Mit hochwertigen Kunststofffenstern lassen sich die Energieverluste konkret verringern. Denn das energieeffiziente Bauen wird von den erstklassigen Dämmeigenschaften des Materials begünstigt. Die Isoliereigenschaften von Kunststoff sind hervorragend und auch die Langlebigkeit des Rohstoffs lassen diesen zu einer guten Wahl avancieren. Auch beim Schallschutz bringt es Kunststoff auf überzeugende Werte. Lärm lässt sich mit Kunststofffenstern aussperren, wodurch die Wohnqualität steigt. Holzfenster bringen es hierbei aber auf noch bessere Ergebnisse.

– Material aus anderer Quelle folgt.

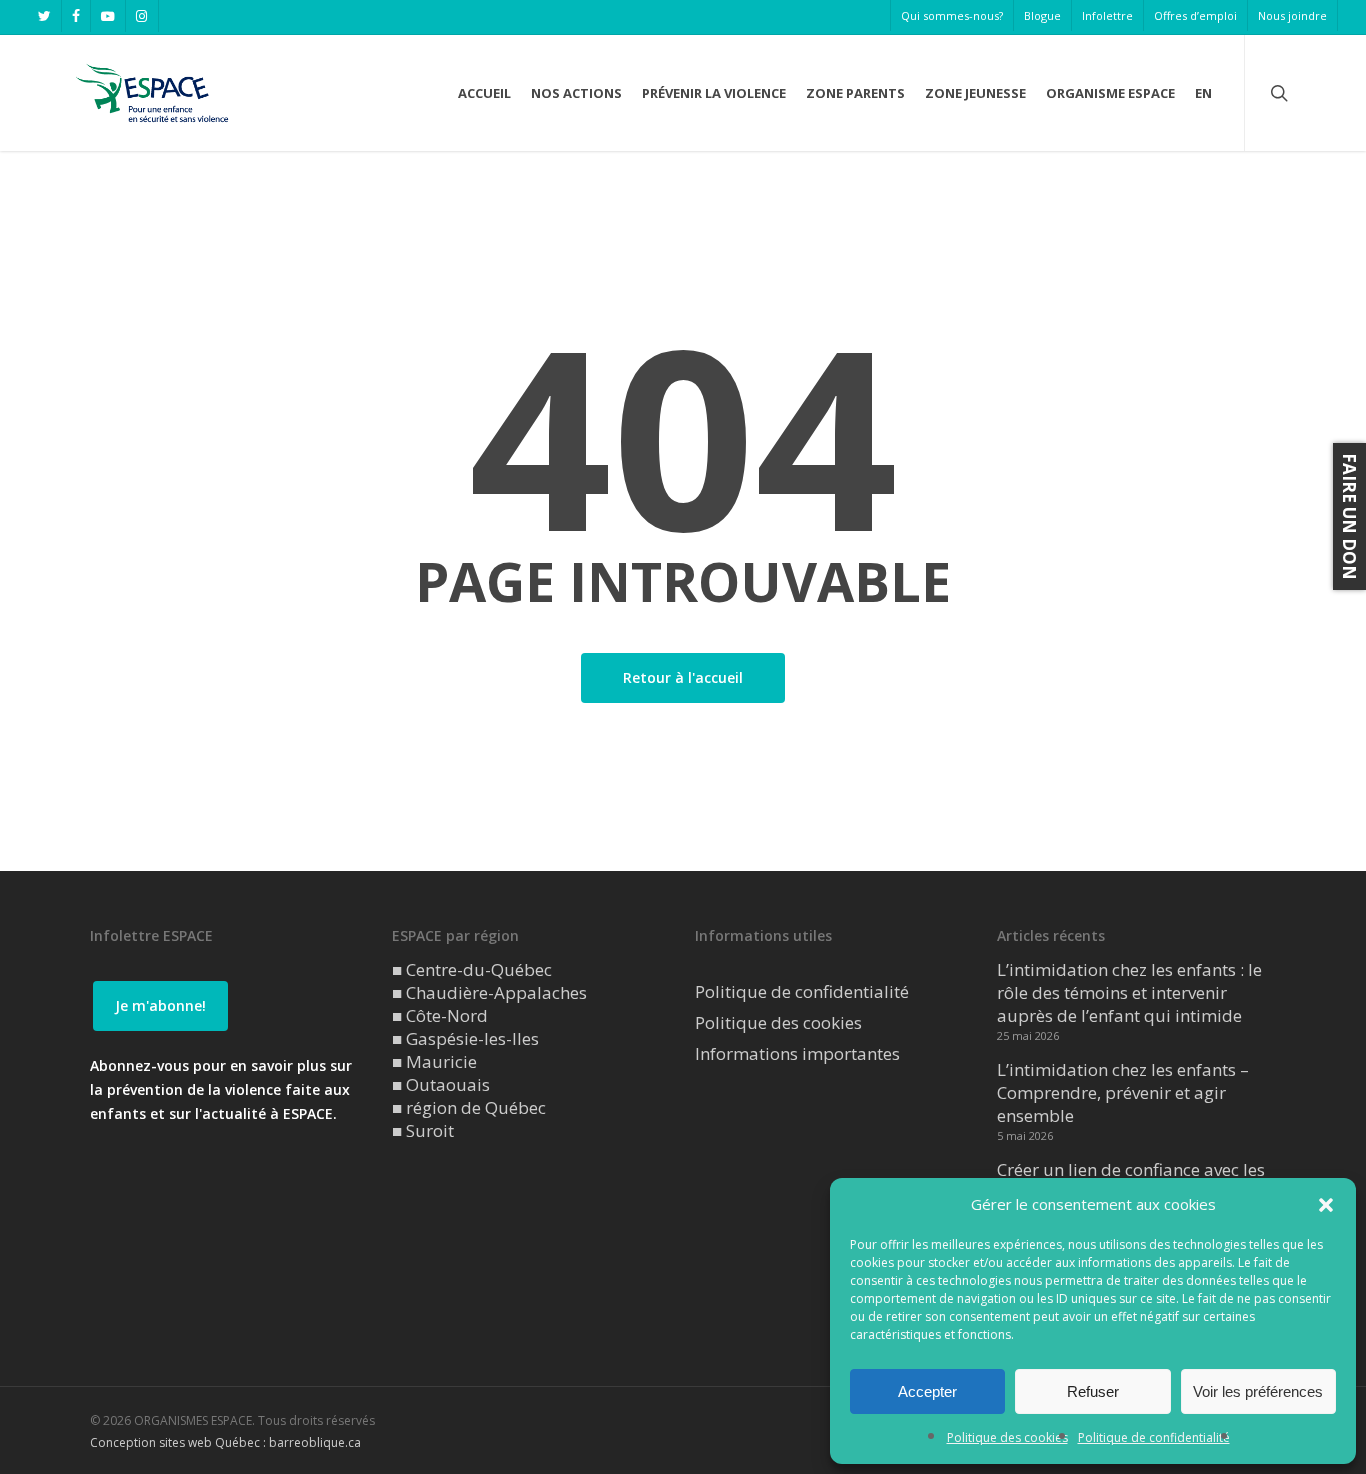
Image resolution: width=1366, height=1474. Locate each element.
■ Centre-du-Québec (472, 969)
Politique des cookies (1007, 1437)
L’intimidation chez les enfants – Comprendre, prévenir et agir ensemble (1123, 1092)
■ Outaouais (441, 1084)
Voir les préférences (1258, 1391)
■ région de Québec (469, 1107)
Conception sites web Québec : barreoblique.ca (225, 1442)
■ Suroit (423, 1130)
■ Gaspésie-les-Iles (465, 1038)
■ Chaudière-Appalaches (489, 992)
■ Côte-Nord (440, 1015)
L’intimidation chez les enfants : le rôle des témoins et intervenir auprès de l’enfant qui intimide (1129, 992)
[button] (1326, 1205)
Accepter (927, 1391)
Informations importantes (797, 1053)
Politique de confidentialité (1154, 1437)
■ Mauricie (434, 1061)
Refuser (1093, 1391)
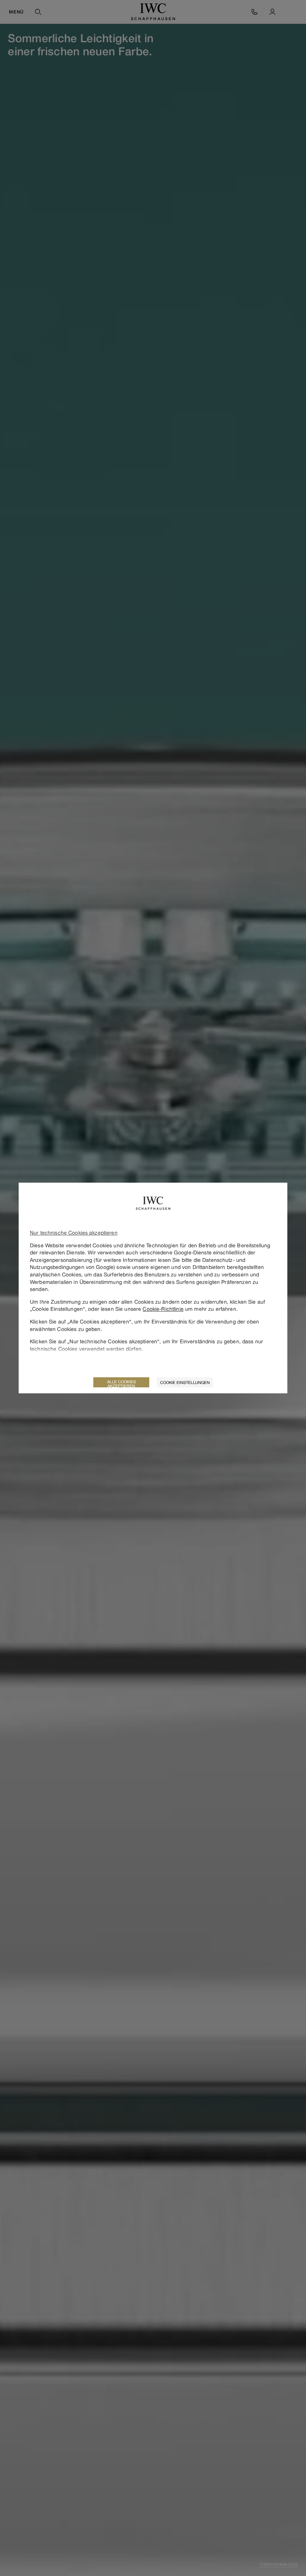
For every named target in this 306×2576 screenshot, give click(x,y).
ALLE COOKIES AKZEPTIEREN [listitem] (121, 1383)
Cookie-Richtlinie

Erfahrene Hersteller präsentieren von stabilsten Sicherheitsmodellen mit bestem Einbruchschutz über konfigurierbare Ausführungen bis hin zu Lösungen mit integriertem Lüftungssystem für jeden Bedarf passende Produkte. Darüber hinaus sind Kunststofffenster pflegeleicht. Sie erfordern kein zeitintensives Streichen. Stattdessen können die Rahmen schnell und einfach gesäubert werden und behalten bei Qualitätsprodukten über viele Jahre ihre attraktive Optik. Allerdings gilt es zu bedenken, dass sich Kunststoffe in der Regel statisch aufladen und Staub geradezu anziehen. Nachteilig an Kunststofffenstern sind die hohen Emissionen, die beim Herstellen zustande kommen. Die Produktion erfordert viel Energie.


Sonnenschutz

Beim Neubau ist es ratsam im Zuge des Fenstereinbaus den Sonnenschutz direkt zu integrieren. So können aufwändige Konstruktionen zur Beschattung sowie zusätzliche Kosten vermieden werden. Der Markt präsentiert ein großes Sortiment an Fenstern inklusive UV-Schutz. Besonders sinnvoll ist die Investition an der West- und Südseite einer Immobilie, weil dort die Sonneneinstrahlung am stärksten ist.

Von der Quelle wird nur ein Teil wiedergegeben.